Sans ralentir la cadence, je fais quelque chose que je ne ferais jamais en temps normal mais comment rester gentleman alors que ma belle me mordille le lobe de l'oreille en me faisant clairement comprendre qu'elle veut encore plus?

Je descends lentement mes mains le long de ses reins, de ses hanches, de ses fesses et abruptement, sans vérifier si elle est prête, je plonge un doigt dans son cul.

« PUTAIN! », jure-t-elle.

Je crains de lui avoir fait mal alors je ne bouge plus, attendant sa réaction, honteux.

Elle ondule contre moi et m'embrasse langoureusement.

« Continue », chuchote-t-elle.

Rassuré, je reprends le cours là où j'en étais et calque les mouvements de mon doigt sur ceux de mon engin profondément enfoncé en elle.

Sa respiration se fait plus saccadée; elle est proche. Tellement proche.

Nos langues se mêlent et nos corps ne font plus qu'un. Nous bougeons, synchrones et j'accentue le rythme. J'y vais tellement fortement que l'espace d'une seconde, je me dis que je dois la ménager avant d'y aller de plus belle, encouragé par ma compagne.

Enfin, je la sens partir dans les étoiles et je l'y rejoins avant de retomber sur elle.

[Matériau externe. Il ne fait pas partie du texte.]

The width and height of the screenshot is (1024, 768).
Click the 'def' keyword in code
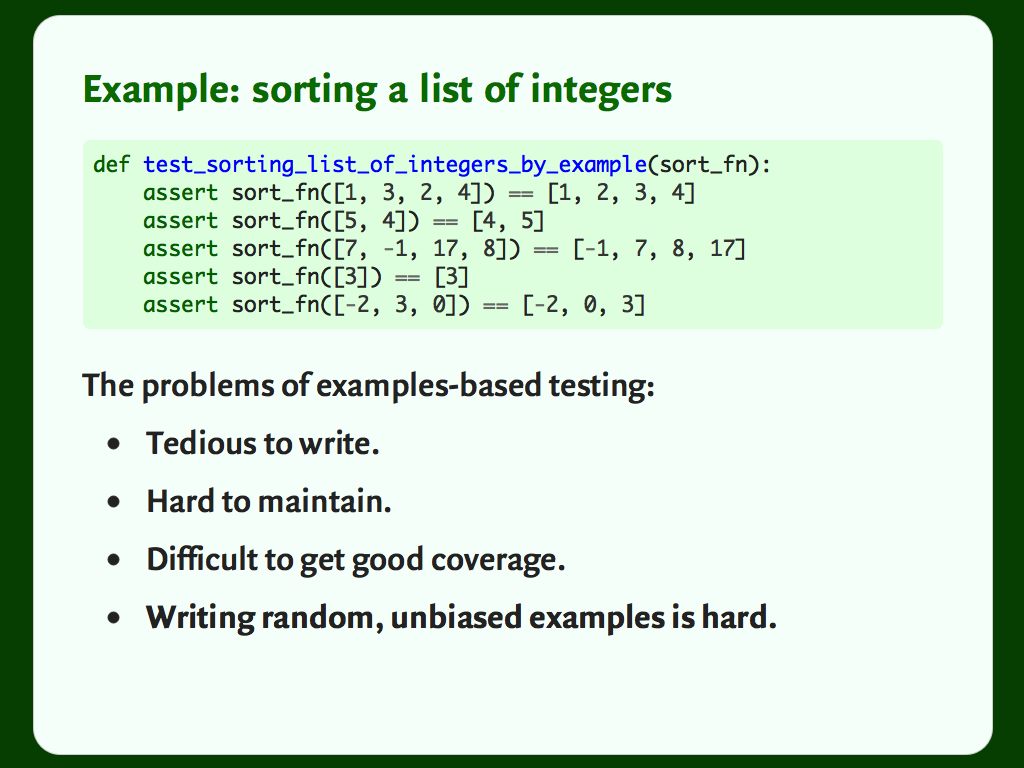pos(112,165)
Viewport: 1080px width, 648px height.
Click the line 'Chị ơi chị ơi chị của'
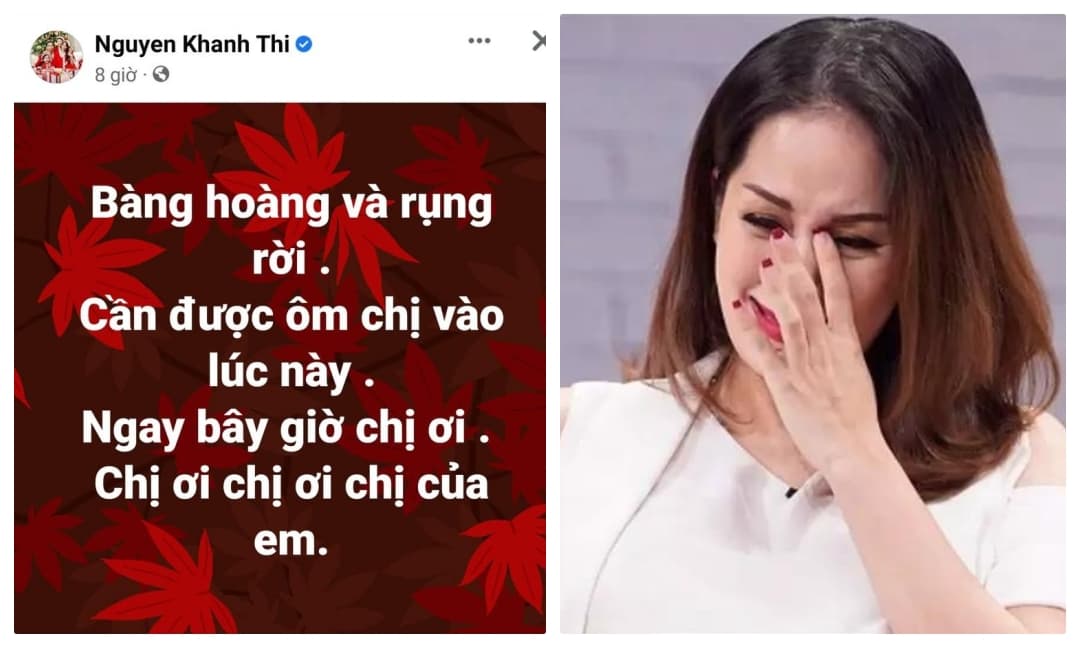291,485
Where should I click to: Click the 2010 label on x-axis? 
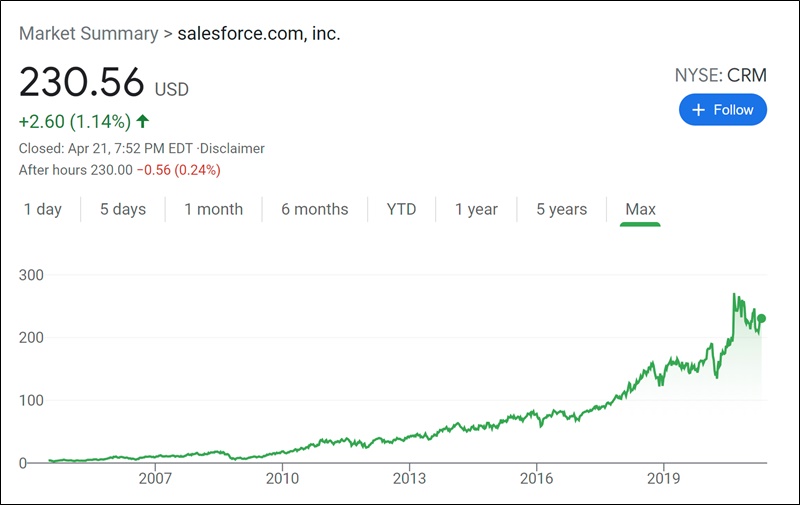[x=282, y=478]
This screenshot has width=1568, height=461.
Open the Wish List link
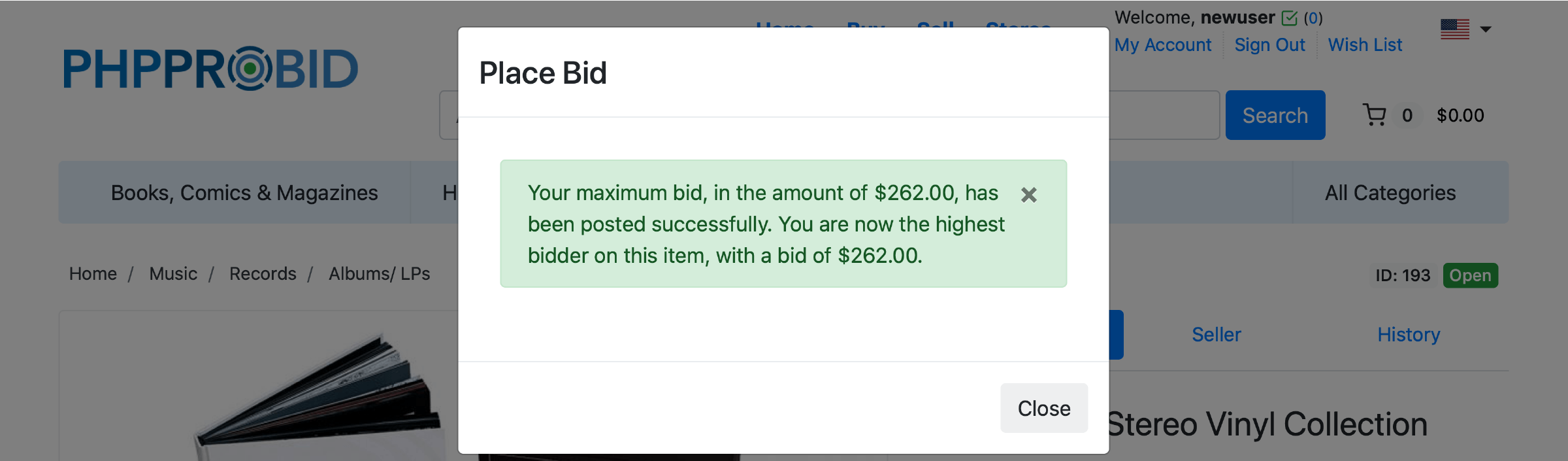coord(1365,45)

Nous retrouvons peu à peu notre respiration et j'ai l'impression que je pourrais m'endormir ainsi, dans les bras de ma belle. En cet instant, je me sens complet et heureux.

Elle se redresse et se penche sur moi :

« Pardonne-moi mon amour, tu dois souffrir atrocement… », se fustige-t-elle.

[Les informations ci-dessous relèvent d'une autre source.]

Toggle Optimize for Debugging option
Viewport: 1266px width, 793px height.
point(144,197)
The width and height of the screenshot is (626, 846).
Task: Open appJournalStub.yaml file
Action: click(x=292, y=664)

« Que veux-tu dire ma puce? Je ne comprends pas », la raisonne-je.

« Je t'ai griffé jusqu'au sang », explique-t-elle, presque hystérique.

Je passe mes doigts sur mon dos et constate qu'effectivement, elle n'y est pas allée de main morte. Cependant…

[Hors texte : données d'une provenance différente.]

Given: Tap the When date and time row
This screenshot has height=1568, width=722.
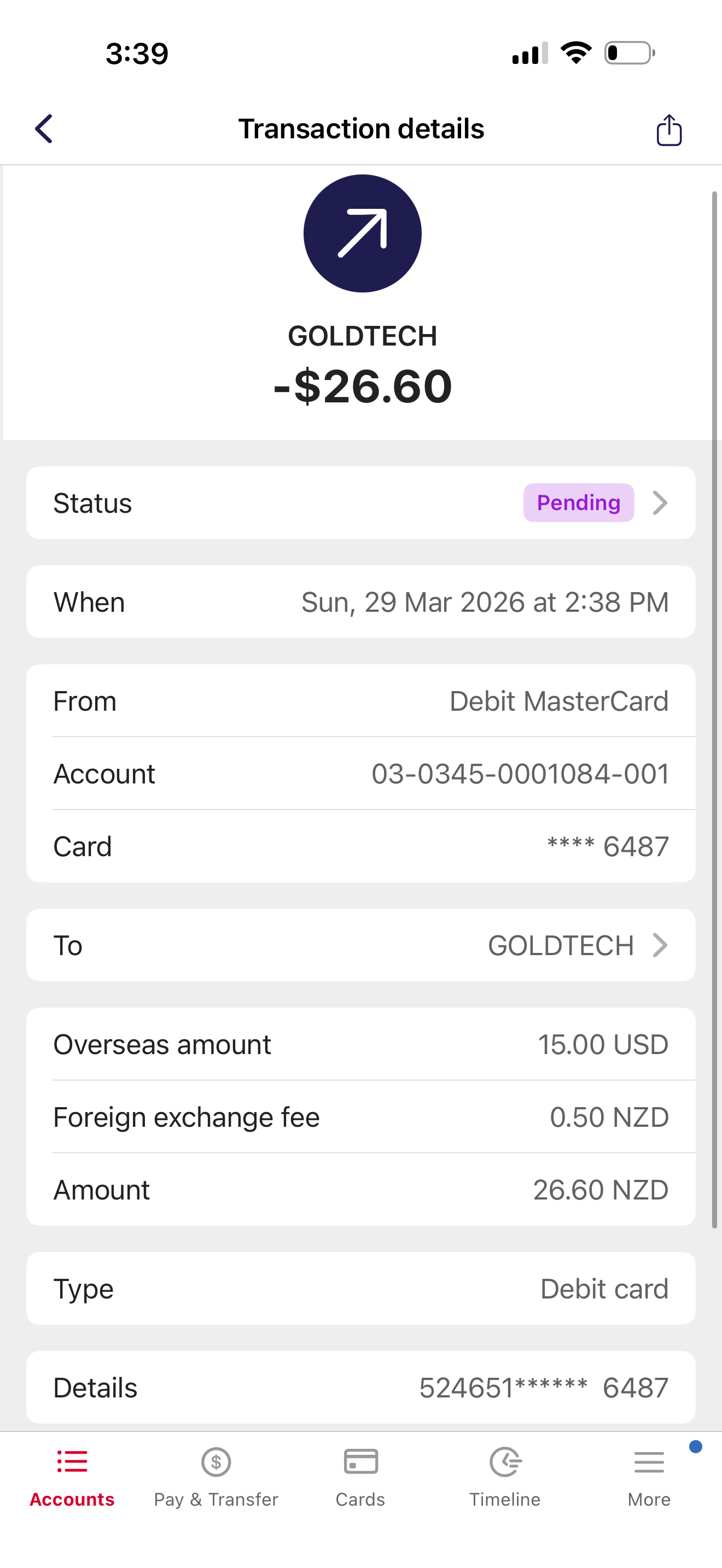Looking at the screenshot, I should pos(361,602).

« Chérie, regarde-moi et arrête de pleurer. Est-ce que j'ai l'air d'avoir mal? Non. Je ne ressens absolument rien du tout, Bella. »

Ses pleurs diminuent et elle me fixe, sceptique.

« Tu vas devoir acquérir plus de force si tu veux me voir te supplier de m'épargner », finis-je en la taquinant.

Enfin, elle éclate de rire et se blottit contre moi.

« Masochiste », m'interpelle-t-elle.

« Oui », me rengorge, joueur.

« Mais qu'est-ce que je l'aime mon masochiste… »

** Une heure après **

« Ah, enfin vous voilà! Vous en avez mis du temps!», nous accueille Jazz.

« Oui, qu'est-ce qui vous a retenu comme ça? », suspecte Alice.

Bella ne répond pas. Au lieu de ça, elle se contente de se dandiner d'un pied à l'autre en jouant avec une de ses mèches. Fuck. Ma femme respire le sexe à plein nez et ça me plaît beaucoup trop pour son propre bien.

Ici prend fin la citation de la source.